Former Turkish Interior Minister Süleyman Soylu

The reassignment of high-ranking police officers close to former interior minister Süleyman Soylu in a presidential decree has been interpreted as a “partial purge,” the Deutsche Welle Turkish service reported on Wednesday.

The most comprehensive decree on police chiefs to date was published in the Official Gazette on Wednesday, after Ali Yerlikaya, the former governor of İstanbul, replaced Soylu as the new interior minister in early June.

Signed by President Recep Tayyip Erdoğan, the decree resulted in the reassignment of 52 high-ranking police chiefs, while 24 were moved to less active roles.

Among those moved to less prominent positions are Ankara Police Chief Servet Yılmaz, who is close to former minister Soylu, and Resul Holoğlu, Turkey’s deputy chief of police who was appointed to the Anti-Smuggling and Organized Crime Department by Soylu in October 2016.

Yılmaz, who had been chief of police for six years, played an active role in police appointments. During his tenure, a “power struggle” occurred between members of the Ankara Police Department and the Ankara Courthouse, and as a result some prosecutors who refused to comply with controversial demands from the police were reassigned, DW said.

Holoğlu came into the spotlight after being implicated in allegations made by notorious mafia leader Sedat Peker in 2021. According to Peker, Holoğlu played a part in facilitating the departure of Sezgin Baran Korkmaz, the owner of SBK Holding, who was facing money laundering charges, for a foreign country.

Peker said Holoğlu summoned Korkmaz to the Interior Ministry on behalf of Soylu on Dec. 5, 2021. During the meeting at his office, Soylu allegedly requested that Korkmaz forgive businessman İnan Kıraç’s debt of $45 million. Korkmaz left the country on Dec. 6.

Mahmut Çorumlu, head of the Anti-Smuggling and Organized Crime Department who was alleged to have been present with Holoğlu during the meeting, was appointed as the deputy chief of police.

In addition to Yılmaz and Holoğlu, İzmir Police Chief Mehmet Şahne, Bursa Police Chief Tacettin Aslan, Muğla Police Chief Süleyman Suvat Dilberoğlu and Levent Tuncer, police chief in Erzurum, where İstanbul Mayor Ekrem İmamoğlu’s campaign bus was attacked during the election campaign in May, were also assigned to lesser positions.

As part of the decree, Sabit Akın Zaimoğlu, who was appointed as chief of the National Security Directorate’s intelligence department by Soylu, was assigned as Bursa police chief. Additionally, Hasan Yiğit, who served as head of the directorate’s counterterrorism department, was appointed chief of police in Balıkesir.

Besides Çorumlu, the decree also resulted in the replacement of Samsun Police Chief Ömer Urhal and senior police inspectors Selami Yıldız and Caner Tayfur.

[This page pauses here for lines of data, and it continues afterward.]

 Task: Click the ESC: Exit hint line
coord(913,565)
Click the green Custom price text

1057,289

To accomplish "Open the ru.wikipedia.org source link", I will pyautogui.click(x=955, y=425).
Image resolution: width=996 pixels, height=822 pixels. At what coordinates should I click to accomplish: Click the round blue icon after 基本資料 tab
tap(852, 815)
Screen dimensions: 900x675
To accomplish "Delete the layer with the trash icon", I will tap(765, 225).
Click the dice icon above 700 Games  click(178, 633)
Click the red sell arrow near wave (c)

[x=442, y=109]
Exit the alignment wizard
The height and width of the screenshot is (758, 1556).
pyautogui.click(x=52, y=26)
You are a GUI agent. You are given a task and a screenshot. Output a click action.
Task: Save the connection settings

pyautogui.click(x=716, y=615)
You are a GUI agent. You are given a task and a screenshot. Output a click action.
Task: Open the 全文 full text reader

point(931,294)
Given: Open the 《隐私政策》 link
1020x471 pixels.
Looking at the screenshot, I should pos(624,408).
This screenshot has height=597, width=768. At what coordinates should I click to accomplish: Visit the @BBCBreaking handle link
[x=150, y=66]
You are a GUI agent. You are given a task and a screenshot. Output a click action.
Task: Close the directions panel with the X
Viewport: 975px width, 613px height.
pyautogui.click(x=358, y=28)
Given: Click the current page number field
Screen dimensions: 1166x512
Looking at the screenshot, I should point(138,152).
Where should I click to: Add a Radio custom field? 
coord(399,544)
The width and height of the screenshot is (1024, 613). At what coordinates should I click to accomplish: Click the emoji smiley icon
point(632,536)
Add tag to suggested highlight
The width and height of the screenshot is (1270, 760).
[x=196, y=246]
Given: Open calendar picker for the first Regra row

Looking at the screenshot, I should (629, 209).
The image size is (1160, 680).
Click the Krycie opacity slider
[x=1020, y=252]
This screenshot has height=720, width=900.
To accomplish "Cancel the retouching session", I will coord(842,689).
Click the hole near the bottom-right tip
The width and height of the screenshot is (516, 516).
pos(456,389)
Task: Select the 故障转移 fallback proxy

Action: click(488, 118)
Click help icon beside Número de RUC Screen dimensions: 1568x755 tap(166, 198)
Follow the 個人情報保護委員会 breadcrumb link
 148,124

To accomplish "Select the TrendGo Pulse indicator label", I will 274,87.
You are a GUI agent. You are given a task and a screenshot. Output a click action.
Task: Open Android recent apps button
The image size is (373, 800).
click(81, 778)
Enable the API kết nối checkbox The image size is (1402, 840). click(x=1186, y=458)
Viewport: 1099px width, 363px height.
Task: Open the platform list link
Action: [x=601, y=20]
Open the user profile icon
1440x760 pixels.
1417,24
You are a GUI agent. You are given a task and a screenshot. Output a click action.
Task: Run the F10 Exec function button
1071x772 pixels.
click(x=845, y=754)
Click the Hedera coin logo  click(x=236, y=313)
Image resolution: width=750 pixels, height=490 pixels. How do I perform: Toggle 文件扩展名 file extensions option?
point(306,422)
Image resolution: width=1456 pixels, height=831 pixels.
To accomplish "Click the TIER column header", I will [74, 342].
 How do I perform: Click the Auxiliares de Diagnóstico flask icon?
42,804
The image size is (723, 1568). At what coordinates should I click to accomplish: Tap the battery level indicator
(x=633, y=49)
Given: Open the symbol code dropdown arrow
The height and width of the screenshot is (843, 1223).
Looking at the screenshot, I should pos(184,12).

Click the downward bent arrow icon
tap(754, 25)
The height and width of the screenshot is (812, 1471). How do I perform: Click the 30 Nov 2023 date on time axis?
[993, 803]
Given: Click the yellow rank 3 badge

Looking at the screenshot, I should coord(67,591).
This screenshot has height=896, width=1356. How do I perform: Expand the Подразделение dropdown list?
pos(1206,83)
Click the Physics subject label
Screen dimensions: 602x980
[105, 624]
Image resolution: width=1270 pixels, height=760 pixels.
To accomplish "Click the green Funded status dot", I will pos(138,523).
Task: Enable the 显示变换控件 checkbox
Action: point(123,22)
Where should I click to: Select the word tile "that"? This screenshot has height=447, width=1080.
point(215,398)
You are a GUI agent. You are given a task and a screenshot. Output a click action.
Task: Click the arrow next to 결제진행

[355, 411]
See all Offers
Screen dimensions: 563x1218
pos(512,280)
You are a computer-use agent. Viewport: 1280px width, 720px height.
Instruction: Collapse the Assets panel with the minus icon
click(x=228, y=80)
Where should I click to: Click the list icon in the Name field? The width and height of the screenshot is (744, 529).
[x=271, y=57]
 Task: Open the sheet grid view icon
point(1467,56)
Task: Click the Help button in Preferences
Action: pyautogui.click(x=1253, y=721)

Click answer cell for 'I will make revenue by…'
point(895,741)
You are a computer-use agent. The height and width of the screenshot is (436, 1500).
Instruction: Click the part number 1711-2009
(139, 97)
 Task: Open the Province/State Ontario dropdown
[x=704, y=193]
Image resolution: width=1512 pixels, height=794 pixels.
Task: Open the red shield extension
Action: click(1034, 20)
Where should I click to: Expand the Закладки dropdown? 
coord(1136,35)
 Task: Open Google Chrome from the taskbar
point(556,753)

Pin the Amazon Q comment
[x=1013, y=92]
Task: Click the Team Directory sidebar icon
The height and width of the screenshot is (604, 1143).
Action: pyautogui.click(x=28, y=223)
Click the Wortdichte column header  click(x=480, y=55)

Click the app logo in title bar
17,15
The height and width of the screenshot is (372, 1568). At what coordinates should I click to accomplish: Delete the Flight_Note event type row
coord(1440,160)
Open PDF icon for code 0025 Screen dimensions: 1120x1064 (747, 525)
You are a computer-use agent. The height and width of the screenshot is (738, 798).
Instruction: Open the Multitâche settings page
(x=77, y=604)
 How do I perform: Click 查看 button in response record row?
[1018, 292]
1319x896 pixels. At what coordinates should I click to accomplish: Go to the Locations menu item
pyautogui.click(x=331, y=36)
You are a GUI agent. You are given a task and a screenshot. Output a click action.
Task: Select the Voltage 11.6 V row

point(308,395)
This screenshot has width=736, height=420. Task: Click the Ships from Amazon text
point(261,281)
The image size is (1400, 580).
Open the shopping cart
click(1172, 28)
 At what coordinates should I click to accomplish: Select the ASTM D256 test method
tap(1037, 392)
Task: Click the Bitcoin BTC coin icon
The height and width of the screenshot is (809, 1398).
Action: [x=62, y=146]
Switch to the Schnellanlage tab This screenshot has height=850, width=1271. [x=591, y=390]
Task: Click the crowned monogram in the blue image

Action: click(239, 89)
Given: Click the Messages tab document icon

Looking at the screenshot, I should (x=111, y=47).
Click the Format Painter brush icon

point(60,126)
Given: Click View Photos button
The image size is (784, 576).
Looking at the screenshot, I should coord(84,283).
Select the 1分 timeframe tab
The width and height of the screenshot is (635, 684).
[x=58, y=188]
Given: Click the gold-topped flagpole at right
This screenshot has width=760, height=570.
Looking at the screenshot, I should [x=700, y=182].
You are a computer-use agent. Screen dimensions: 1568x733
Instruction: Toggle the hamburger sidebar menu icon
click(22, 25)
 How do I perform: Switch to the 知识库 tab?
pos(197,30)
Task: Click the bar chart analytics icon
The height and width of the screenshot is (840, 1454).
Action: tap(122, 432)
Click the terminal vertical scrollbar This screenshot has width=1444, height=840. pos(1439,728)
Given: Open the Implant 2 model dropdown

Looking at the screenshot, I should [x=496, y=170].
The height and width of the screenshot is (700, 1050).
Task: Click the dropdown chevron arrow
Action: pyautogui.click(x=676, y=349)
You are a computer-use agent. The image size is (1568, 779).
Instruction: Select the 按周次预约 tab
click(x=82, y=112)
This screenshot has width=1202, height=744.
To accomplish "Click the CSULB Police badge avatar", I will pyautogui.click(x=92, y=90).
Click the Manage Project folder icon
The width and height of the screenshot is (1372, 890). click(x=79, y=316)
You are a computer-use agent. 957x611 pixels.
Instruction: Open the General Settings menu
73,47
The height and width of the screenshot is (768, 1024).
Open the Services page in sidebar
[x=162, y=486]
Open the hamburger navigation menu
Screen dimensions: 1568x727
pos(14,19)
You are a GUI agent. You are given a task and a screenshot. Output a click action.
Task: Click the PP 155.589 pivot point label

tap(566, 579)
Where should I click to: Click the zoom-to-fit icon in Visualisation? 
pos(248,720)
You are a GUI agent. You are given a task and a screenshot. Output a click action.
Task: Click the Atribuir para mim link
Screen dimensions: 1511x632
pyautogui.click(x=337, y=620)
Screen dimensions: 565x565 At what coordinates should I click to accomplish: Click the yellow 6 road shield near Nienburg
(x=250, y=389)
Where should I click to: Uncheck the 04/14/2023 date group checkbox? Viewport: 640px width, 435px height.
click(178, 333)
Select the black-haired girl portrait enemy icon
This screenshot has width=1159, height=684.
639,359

Engin Dinç, an acquitted suspect in a case regarding the killing of Turkish-Armenian journalist Hrant Dink, has been appointed as the Konya chief of police.

The 52-year-old Dink, editor-in-chief of the Turkish-Armenian bilingual Agos weekly, was shot dead with two bullets to the head outside the newspaper’s headquarters in central İstanbul on Jan. 19, 2007 by a then-17-year-old jobless high school dropout.

Former director of the Trabzon police intelligence unit, Dinç, was acquitted of the charge of “negligent behavior leading to intentional killing.” As for the accusation of “neglect of duty and misuse of authority” against Dinç, the statute of limitations had expired.